*** Opening Data for review ***

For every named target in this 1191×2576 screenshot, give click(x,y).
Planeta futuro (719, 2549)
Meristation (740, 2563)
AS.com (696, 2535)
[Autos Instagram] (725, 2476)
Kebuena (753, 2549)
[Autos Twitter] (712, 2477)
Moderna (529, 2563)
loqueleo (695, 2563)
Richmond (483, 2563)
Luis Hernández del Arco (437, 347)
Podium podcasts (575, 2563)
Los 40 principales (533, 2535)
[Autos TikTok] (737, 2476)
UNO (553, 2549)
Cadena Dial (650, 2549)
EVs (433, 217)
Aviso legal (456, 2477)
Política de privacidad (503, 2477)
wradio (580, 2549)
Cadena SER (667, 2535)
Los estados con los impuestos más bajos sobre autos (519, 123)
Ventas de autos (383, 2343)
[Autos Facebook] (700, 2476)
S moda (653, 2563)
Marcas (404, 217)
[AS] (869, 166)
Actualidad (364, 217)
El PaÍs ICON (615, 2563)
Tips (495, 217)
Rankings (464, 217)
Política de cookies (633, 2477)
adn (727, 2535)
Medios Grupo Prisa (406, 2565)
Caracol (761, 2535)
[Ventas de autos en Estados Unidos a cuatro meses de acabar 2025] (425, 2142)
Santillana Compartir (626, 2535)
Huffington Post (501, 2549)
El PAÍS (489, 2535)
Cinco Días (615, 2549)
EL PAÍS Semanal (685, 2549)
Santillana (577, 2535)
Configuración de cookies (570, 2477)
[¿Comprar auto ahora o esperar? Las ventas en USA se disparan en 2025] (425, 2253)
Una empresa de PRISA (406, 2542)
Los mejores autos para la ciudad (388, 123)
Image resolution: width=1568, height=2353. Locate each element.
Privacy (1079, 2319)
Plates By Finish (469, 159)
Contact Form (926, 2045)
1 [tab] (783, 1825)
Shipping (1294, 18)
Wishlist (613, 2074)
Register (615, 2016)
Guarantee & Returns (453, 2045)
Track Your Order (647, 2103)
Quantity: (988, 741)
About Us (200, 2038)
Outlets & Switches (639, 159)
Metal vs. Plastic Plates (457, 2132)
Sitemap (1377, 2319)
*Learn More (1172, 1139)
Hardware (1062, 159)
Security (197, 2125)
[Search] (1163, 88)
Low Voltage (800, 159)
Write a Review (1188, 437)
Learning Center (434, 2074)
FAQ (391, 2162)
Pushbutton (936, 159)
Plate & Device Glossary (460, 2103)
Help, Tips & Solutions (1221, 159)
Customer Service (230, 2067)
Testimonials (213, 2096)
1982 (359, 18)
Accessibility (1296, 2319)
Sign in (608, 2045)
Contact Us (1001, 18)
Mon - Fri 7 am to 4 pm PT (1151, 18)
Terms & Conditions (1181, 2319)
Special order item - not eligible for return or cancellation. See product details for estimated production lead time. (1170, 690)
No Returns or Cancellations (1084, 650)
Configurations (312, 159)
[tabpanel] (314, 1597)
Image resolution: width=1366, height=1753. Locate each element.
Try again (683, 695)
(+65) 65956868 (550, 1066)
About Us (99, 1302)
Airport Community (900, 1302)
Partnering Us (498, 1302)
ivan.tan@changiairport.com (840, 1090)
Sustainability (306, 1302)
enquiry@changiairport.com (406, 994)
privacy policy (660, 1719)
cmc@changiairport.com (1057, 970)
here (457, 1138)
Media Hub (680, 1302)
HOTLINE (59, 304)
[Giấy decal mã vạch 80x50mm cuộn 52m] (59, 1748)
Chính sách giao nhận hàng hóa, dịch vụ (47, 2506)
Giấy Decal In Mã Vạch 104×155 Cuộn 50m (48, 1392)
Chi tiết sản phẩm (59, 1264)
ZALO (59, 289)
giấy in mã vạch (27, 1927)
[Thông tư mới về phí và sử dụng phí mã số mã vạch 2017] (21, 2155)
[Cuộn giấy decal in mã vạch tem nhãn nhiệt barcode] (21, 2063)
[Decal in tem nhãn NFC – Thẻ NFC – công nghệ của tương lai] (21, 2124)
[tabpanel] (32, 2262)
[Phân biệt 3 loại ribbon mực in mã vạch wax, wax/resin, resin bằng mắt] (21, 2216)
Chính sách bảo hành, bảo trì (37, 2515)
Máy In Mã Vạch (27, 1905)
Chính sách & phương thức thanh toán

*** Closing Data for review ***

| Exercise details |
Your answer should be the lines above, from the line containing "Medios Grupo Prisa (406, 2565)" up to and including the line containing "Plates By Finish (469, 159)", reproduced exactly and with nothing else.

| Exercise response |
Medios Grupo Prisa (406, 2565)
Caracol (761, 2535)
[Ventas de autos en Estados Unidos a cuatro meses de acabar 2025] (425, 2142)
Santillana Compartir (626, 2535)
Huffington Post (501, 2549)
El PAÍS (489, 2535)
Cinco Días (615, 2549)
EL PAÍS Semanal (685, 2549)
Santillana (577, 2535)
Configuración de cookies (570, 2477)
[¿Comprar auto ahora o esperar? Las ventas en USA se disparan en 2025] (425, 2253)
Una empresa de PRISA (406, 2542)
Los mejores autos para la ciudad (388, 123)
Image resolution: width=1568, height=2353. Locate each element.
Privacy (1079, 2319)
Plates By Finish (469, 159)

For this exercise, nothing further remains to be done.